ComposureCDK is a TypeScript library that generates AWS infrastructure. A vulnerability here can end up deployed into other people's AWS accounts, so we take reports seriously and want them routed privately.

If you believe you've found a security issue, please report it through the process below rather than opening a public issue.

Use GitHub's Private Vulnerability Reporting flow:

Report a vulnerability →

(Or: navigate to the Security tab on the repository, then choose Report a vulnerability.)

Helpful things to include:

• Affected package(s) and version(s) (e.g. @composurecdk/s3@0.4.2).
• A minimal reproduction — ideally a synth-able snippet plus the resulting CloudFormation excerpt that demonstrates the problem.
• Your assessment of impact and any known mitigations.

• Acknowledgement within 3 working days.
• Triage decision (accept / decline / need more info) within 7 working days.
• Fix or mitigation targeted within 30 days for high-severity issues, 90 days for everything else. Where exploitation is active or trivial, we'll move faster and may issue an interim advisory.

ComposureCDK is pre-1.0. Only the latest published minor of each @composurecdk/* package receives security fixes. Users on older versions should upgrade to receive a fix.

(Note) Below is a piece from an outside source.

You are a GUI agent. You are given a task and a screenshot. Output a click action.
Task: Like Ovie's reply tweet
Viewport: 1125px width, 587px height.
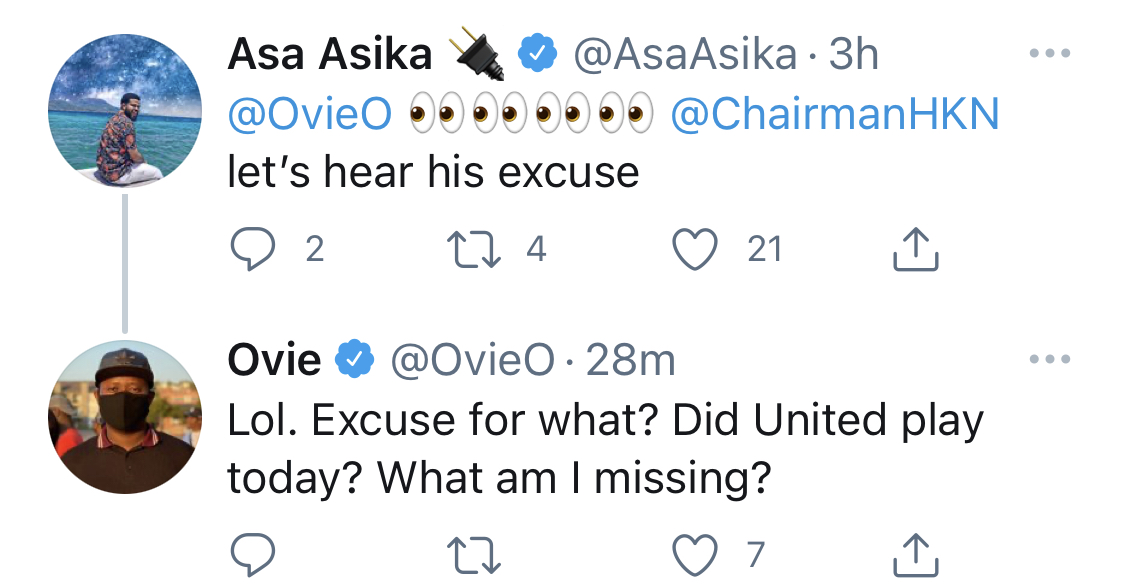click(x=696, y=554)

• Any published package under @composurecdk/*, on its latest minor.
• Divergence between documented secure defaults and emitted CloudFormation — e.g. an S3 builder that documents "public access blocked" but synthesizes a template that allows public access. This is the core promise of the library and we treat it as a security defect, not a behaviour change.
• IAM role and policy builders that grant broader permissions than their API surface implies (privilege escalation, unintended wildcards, confused-deputy patterns).
• @composurecdk/eslint-plugin — it ships to users and influences code that goes to production.
• Any runtime code shipped in a published package (e.g. CloudFront viewer functions, Lambda helper code), now or in the future.
• The release pipeline under .github/workflows/ — anything that produces a published artifact, including the OIDC trust configuration used by CI.

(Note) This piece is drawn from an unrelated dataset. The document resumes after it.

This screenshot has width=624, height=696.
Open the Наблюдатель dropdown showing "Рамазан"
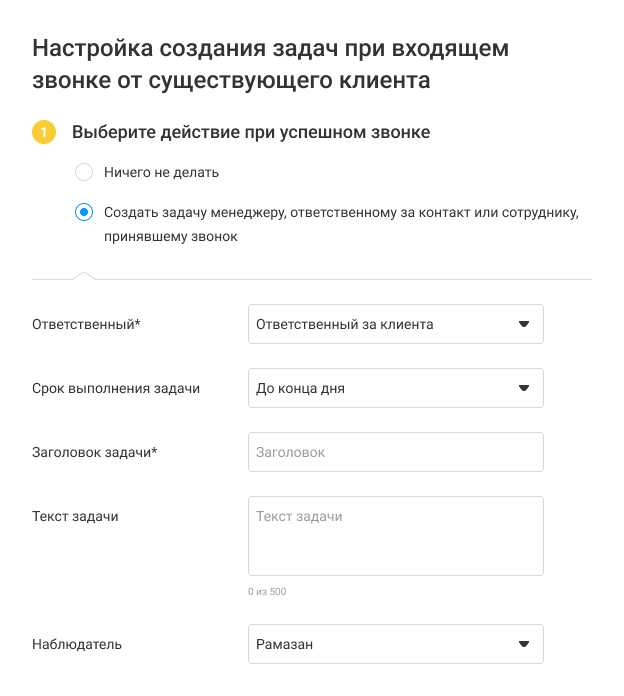pos(380,644)
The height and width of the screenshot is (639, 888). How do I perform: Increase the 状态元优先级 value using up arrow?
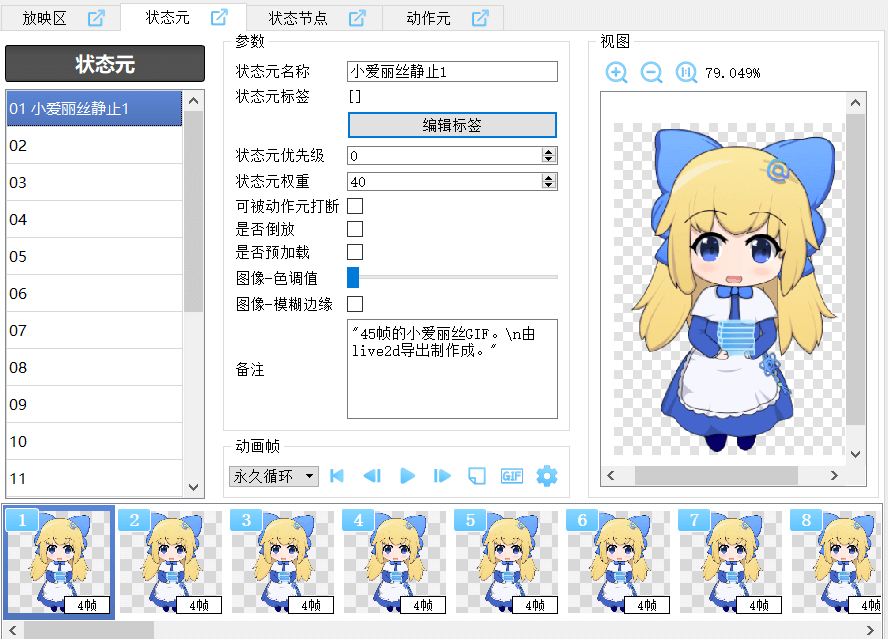[548, 152]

• Vulnerabilities in upstream dependencies (aws-cdk-lib, constructs, etc.). Please report those upstream; Dependabot picks them up here automatically.
• Bugs or misconfigurations in the consumer's own application code, CDK app, or AWS account. Overriding a default is a supported and intentional part of the API — overriding a secure default to something less secure is the caller's decision, not a library vulnerability.
• The packages/examples/ contents. Examples are illustrative and are not a security boundary; report design questions about them as regular issues.
• Feature requests for stricter defaults that aren't already documented as such (e.g. "the default cache policy could be tighter for my use case"). These are valuable — please open a normal issue or discussion — but they aren't vulnerabilities.
• Findings against forks or third-party copies of this code.
• Reports requiring physical access, social engineering, or compromise of maintainer accounts.

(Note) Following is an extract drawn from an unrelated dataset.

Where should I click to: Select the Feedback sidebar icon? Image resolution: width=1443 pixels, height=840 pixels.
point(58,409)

To make the line concrete:

• In scope: BucketBuilder documents blockPublicAccess: true as the default, but the synthesized template emits BlockPublicAcls: false.
• In scope: a role builder accepts a list of granted actions and silently expands s3:GetObject to s3:* in the resulting policy document.
• Out of scope: "the default Lambda runtime is older than I'd like" — open an issue.
• Out of scope: a user calls a builder with publicReadAccess: true and is surprised the bucket is public.

• Accepted reports are tracked as GitHub Security Advisories. A CVE will be requested via GHSA for any high-severity issue.
• We default to a 90-day embargo from acknowledgement, shortened if a fix ships sooner or if the issue is being actively exploited.
• Reporters are credited in the advisory by name or handle, unless you ask us not to. Anonymous reports are welcome.

A short checklist for downstream users:

• Watch advisories. Subscribe to this repository's security advisories on GitHub, or follow Dependabot alerts in your own repo.
• Pin and review upgrades. Pre-1.0, minor releases may change defaults. Pinning exact versions (or using a lockfile) and reviewing the changelog before bumping keeps surprises out of production.
• Verify package integrity. npm audit signatures validates that installed @composurecdk/* packages were published by the expected registry account.
• Diff your synth. cdk diff against a known-good baseline is the most reliable way to catch unintended changes to security-relevant properties (IAM, S3 ACLs, security group rules) when upgrading any CDK library — including this one.

Thanks for taking the time to report responsibly.